The molecular mechanisms responsible for the vascular hypertrophy observed in the arteries of hypertensive subjects are poorly understood. In this study, we tested the hypothesis that an increase in intraluminal pressure could by itself induce some of the vascular changes associated with hypertension, such as increased DNA synthesis and c-fos expression. We perfused rat thoracic aortae at different pressures for up to 4 h. The perfusion system consisted of a peristaltic pump and a closed circuit of plastic tubing connected to a culture media bottle where rat thoracic aortae were placed. After a 30 min equilibration period at 20 mm Hg, the perfusion pressure was adjusted to “normotensive levels” (132 ± 3 / 59 ± 4 mm Hg) or “hypertensive levels” (204 ± 5 / 74 ± 8 mm Hg). 3 H-Thymidine was added at this time.
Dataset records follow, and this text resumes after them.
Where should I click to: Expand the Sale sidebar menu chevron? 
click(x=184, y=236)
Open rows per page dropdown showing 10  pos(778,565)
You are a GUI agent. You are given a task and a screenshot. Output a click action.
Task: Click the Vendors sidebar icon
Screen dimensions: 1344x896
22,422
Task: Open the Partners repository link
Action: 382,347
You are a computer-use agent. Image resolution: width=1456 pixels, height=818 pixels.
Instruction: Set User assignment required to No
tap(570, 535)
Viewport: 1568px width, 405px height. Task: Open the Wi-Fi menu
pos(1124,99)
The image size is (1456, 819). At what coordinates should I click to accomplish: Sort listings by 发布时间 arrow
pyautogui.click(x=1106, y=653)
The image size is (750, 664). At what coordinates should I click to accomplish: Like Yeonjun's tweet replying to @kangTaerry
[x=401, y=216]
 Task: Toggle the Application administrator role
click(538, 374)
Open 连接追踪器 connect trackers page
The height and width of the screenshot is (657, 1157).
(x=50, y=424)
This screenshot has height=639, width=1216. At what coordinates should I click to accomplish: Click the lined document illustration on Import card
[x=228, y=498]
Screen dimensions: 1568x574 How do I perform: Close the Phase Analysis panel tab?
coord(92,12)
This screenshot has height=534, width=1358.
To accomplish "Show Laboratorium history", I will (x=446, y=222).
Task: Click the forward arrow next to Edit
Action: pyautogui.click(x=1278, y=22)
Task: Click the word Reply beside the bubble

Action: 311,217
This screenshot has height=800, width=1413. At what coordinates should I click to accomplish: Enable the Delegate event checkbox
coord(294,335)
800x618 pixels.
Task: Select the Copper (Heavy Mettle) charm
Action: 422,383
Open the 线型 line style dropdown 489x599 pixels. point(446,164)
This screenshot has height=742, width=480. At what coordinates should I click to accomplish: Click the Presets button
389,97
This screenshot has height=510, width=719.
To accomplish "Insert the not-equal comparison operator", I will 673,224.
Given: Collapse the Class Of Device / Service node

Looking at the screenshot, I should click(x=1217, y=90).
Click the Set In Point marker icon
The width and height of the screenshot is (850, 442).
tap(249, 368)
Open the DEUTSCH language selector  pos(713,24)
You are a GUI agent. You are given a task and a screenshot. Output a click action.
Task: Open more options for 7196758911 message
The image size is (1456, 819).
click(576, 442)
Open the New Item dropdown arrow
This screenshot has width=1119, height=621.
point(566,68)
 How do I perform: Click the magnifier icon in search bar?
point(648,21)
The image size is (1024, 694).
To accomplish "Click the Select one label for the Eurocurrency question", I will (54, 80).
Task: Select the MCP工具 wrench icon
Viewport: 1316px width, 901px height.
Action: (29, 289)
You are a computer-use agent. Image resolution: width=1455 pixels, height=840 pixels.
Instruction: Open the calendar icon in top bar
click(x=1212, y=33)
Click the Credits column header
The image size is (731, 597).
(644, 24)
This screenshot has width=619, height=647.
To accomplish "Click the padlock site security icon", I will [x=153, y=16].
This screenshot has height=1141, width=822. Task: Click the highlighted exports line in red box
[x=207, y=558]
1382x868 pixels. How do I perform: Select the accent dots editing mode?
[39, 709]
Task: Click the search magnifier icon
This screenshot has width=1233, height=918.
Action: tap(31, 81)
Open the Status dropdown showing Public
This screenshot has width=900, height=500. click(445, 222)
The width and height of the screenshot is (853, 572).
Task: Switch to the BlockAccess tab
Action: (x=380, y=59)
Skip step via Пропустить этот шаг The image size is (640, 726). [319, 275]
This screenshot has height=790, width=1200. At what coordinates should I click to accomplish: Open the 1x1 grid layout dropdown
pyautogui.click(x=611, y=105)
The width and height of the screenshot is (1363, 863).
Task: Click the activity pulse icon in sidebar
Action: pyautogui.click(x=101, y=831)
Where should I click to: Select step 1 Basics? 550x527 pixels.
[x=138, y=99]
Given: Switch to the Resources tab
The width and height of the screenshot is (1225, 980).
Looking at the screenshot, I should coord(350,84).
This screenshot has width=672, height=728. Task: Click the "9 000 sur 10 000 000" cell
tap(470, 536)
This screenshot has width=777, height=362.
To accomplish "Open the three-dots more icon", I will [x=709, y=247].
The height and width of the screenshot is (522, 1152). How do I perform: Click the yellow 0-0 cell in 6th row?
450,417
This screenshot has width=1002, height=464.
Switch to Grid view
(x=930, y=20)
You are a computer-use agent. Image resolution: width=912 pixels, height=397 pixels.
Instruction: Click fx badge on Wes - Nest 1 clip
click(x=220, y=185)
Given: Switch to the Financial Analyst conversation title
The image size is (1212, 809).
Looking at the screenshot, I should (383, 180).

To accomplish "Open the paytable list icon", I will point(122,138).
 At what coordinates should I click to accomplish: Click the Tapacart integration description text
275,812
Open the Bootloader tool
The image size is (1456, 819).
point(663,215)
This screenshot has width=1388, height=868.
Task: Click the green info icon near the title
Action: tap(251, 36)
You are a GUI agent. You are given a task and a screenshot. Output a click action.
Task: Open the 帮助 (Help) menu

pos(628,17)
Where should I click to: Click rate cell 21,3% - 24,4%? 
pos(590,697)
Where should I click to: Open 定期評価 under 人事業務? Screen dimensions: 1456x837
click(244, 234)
After 4 h, the arteries were removed from the apparatus. Tunica media and adventitia were separated and processed for scintillation counting. 3 H-Thymidine incorporation was 39% higher in the “hypertensive” than in the “normotensive” arteries. In separate experiments, after a 20 min equilibration period, the arteries were perfused for an additional 30 min at 50/10, 100/35, or 150/50 mm Hg. After being removed from the perfusion apparatus, the arteries were homogenized and total RNA was isolated. c-fos Expression was analyzed by Northern blot. c-fos Expression corresponded directly with the perfusion pressure. The highest levels of c-fos expression were detected in the arteries exposed to the highest pressures. These findings support the hypothesis that hemodynamic and/or mechanical factors can influence cell growth and function.